Well, on TV news shows, the death of Osama bin Laden resurrected a certain slip of the tongue, let's say. Get one letter wrong and you're in a whole world of trouble. Jeanne Moos has more.


JEANNE MOOS, CNN CORRESPONDENT (voice-over): Osama bin Laden is toast, and his demise was toasted with beers and cheers.


MOOS: And some bubbly. At Ohio State, students jumped into a lake.


MOOS: Riders sang the national anthem on the New York City subway.

CROWD (singing): -- Star Spangled Banner --

MOOS: The pledge was led form a pole.

CROWD: One nation, under God --

MOOS: Indivisible, with liberty and wrestling for all, where champ John Cena announced bin Laden's death ringside.

JOHN CENA, PROFESSIONAL WRESTLER: But I feel damn proud to be an American.


MOOS: It was the same exact date, May 1st, that Germany announced Hitler was dead back in 1945, but back then, there were no bloody Taiwanese animations.

MOOS (on camera): The death of Osama bin Laden brought back to life a certain unintentional faux pas, saying "Obama" when you mean "Osama" or vice-versa.

REGIS PHILBIN, HOST, "LIVE WITH REGIS & KELLY": Obama finally caught --

MOOS (voice-over): NBC's Norah O'Donnell tweeted "Obama shot and killed." Ditto at a local station in Washington, DC.

WILL THOMAS, WTTG FOX 5 ANCHOR: President Obama is, in fact, dead.
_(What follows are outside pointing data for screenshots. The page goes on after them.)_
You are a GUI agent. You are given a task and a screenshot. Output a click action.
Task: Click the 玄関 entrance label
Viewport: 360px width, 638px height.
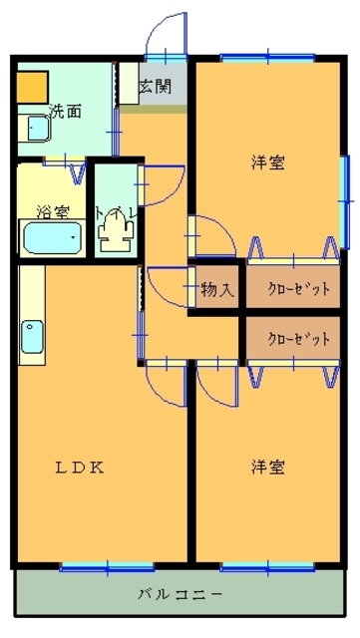pyautogui.click(x=156, y=87)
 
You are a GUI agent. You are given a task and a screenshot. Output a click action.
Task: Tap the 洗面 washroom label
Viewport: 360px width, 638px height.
pyautogui.click(x=65, y=111)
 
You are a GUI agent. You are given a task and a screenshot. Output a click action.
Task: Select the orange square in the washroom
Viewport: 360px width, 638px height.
pyautogui.click(x=32, y=87)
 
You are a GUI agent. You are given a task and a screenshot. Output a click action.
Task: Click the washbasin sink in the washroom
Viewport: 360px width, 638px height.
pyautogui.click(x=38, y=129)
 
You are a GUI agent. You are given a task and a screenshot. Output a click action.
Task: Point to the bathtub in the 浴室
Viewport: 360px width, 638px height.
pyautogui.click(x=52, y=237)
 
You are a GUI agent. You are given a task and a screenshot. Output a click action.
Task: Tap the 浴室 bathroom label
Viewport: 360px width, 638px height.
pyautogui.click(x=53, y=211)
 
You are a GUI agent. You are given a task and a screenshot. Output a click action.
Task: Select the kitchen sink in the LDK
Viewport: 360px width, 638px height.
pyautogui.click(x=32, y=337)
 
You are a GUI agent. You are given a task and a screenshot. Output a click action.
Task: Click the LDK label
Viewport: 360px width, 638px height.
pyautogui.click(x=80, y=468)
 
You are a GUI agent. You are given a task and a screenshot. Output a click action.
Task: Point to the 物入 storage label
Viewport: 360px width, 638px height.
pyautogui.click(x=217, y=289)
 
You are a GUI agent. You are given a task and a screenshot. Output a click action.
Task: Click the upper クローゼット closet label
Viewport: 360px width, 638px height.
pyautogui.click(x=298, y=289)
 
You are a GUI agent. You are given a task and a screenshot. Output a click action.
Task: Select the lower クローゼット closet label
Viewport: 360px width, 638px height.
pyautogui.click(x=298, y=339)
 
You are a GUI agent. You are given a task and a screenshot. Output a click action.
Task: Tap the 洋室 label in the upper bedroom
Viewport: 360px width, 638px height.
pyautogui.click(x=267, y=162)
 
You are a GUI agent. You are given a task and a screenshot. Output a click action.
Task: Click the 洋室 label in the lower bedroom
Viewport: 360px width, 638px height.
pyautogui.click(x=267, y=468)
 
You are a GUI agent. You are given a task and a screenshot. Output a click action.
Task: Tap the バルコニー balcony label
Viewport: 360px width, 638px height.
pyautogui.click(x=180, y=595)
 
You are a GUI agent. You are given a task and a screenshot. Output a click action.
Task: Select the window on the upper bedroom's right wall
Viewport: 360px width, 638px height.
pyautogui.click(x=345, y=201)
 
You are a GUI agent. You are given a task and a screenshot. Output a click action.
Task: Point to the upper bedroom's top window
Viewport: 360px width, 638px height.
pyautogui.click(x=268, y=58)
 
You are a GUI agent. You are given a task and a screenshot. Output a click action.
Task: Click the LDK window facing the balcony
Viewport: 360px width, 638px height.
pyautogui.click(x=107, y=567)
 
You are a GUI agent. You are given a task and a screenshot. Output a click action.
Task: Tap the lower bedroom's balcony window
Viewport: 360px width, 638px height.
pyautogui.click(x=267, y=567)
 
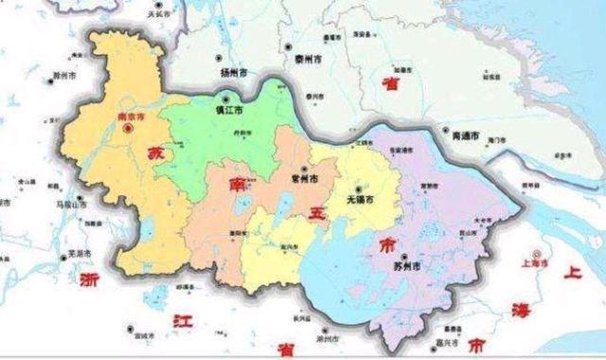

It was a US-led strategic --


THOMAS: I'm sorry, Osama bin Laden.

MOOS: Rush Limbaugh almost did it.

RUSH LIMBAUGH, HOST, "THE RUSH LIMBAUGH SHOW": Obama -- sorry, Osama is dead.

MOOS (on camera): And talk about a poker face. Watch President Obama react to an Osama bin Laden joke.

MOOS (voice-over): This was Saturday night at the White House Correspondents' Dinner after the president had already authorized the raid on bin Laden's compound.

SETH MEYERS, COMEDIAN: People think bin Laden is hiding in the Hindu Kush, but did you know that every day from 4:00 to 5:00 he hosts a show on CSPAN?

MOOS: Watch the president's broad smile. Raid? What raid? And when the raid was announced, guess whose show got interrupted?


MOOS: The shots fired in Afghanistan knocked Trump off the air.


MOOS: Inspired cartoonist Gary McCoy to draw Trump saying "I want to see the death certificate."

Ding dong, bin Laden dead.

MUNCHKINS, "THE WIZARD OF OZ" (singing): Ding dong, the witch is dead!

MOOS: Jeanne Moos, CNN, New York.

MUNCHKINS: Ding dong, the wicked witch is dead! Wake up you sleepy head, rub your eyes, get out of bed --


ANDERSON: And that is your world connected this evening here on CNN. I'm Becky Anderson. The world news headlines and "BackStory" will follow this short break. Don't go away.